<ThunderWood>

2000-2002-2006

Version 2.0

automated percussion by Godfried-Willem Raes

This instrument is a computer controlled assembly of percussion and 'effect' intruments. All sound sources incorporated in this instrument are non-pitched and share a vague reference to nature sounds: we encounter thunder, rain, woodpeckers, wind, a bird, storm, lightning crackling wood ... In this respect it could be considered a realisation of the first category of soundsources in Luigi Russolo's Intonarumori. Also, soundwise, this futurist reference is pretty obvious. A bird was donated by Moniek Darge, and lives since on a little piece of grass underneath <ThunderWood>. It got company from a cricket in 2006.

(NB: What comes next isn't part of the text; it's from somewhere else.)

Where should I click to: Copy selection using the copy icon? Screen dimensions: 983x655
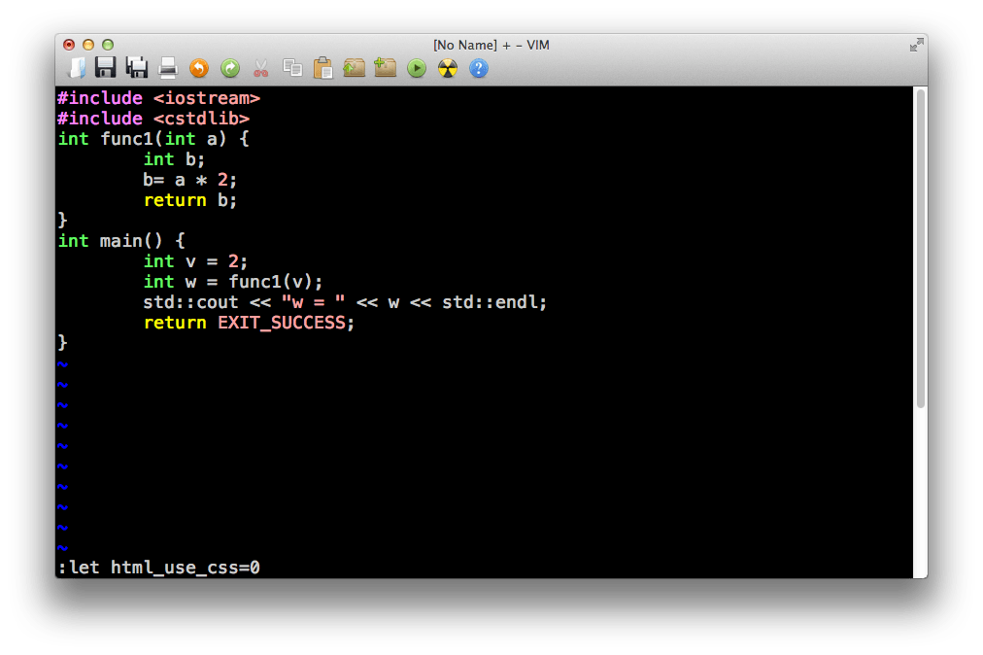[291, 68]
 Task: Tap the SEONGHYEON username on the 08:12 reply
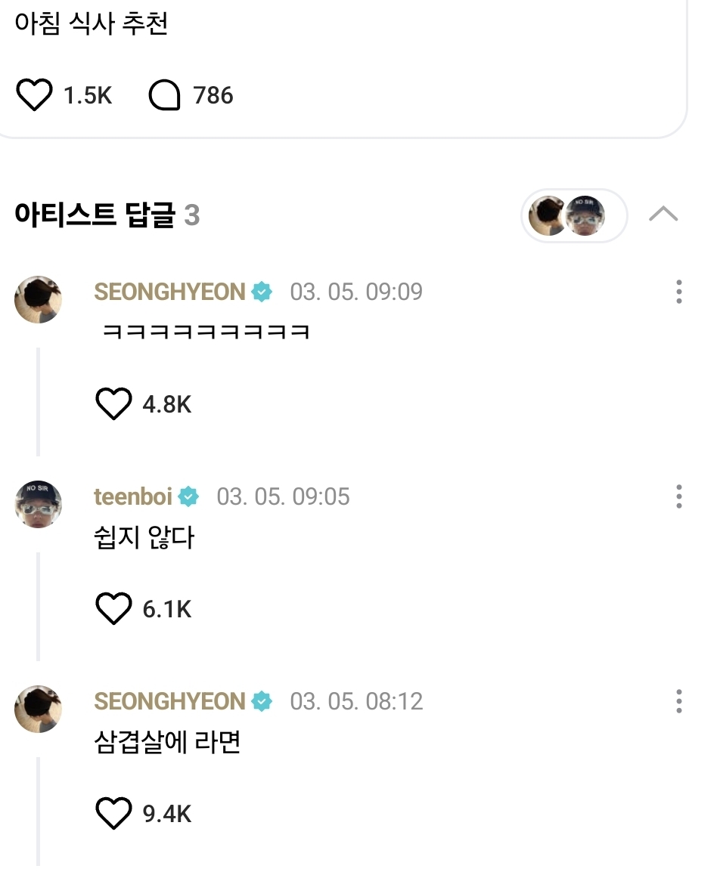169,701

The instrument can be played by standard MIDI commands, using our GMT software but is also capable of listening to pure algorithmic commands.

The first working version of this instrument was finalized on july 18th of 2000. Later, the lightning was added. The storm-wind module, as well as the bird sound, was designed and finished in august 2002. Thunderwood had undergone a complete revision in 2006, whereby it can be controlled by midi directly. High resolution pictures are available on request.

<ThunderWood> was made and designed to be a part of the <Slag-Werk> project realized by Godfried-Willem Raes for 'Web Strikes Back' at the occasion of the Tromp biannual, october 2000 in Eindhoven, the Netherlands. It is since a standard robot component in the Logos M&M orchestra.

Technical details:

The <ThunderWood> robot uses dedicated hardware, designed for musical automats such as player pianos, percussion instruments, organs and even bowed instruments. Details can be found in our course on experimenal music as well as in the descriptive webpages on our many other robots on this same website.

The hardware consists of following components and printed circuit boards:

1. a midi input/hub board, housing a single PIC controller (18F2525 type) in charge of the motor driven components and the heavy bidirectional solenoids.

2.a pulse driver board, using a PIC microcontroller, type 18F2525. This pc board houses the power mosfets used to steer the solenoids used for activating the one-shot sound sources. (Woodpeckers, bird, cricket).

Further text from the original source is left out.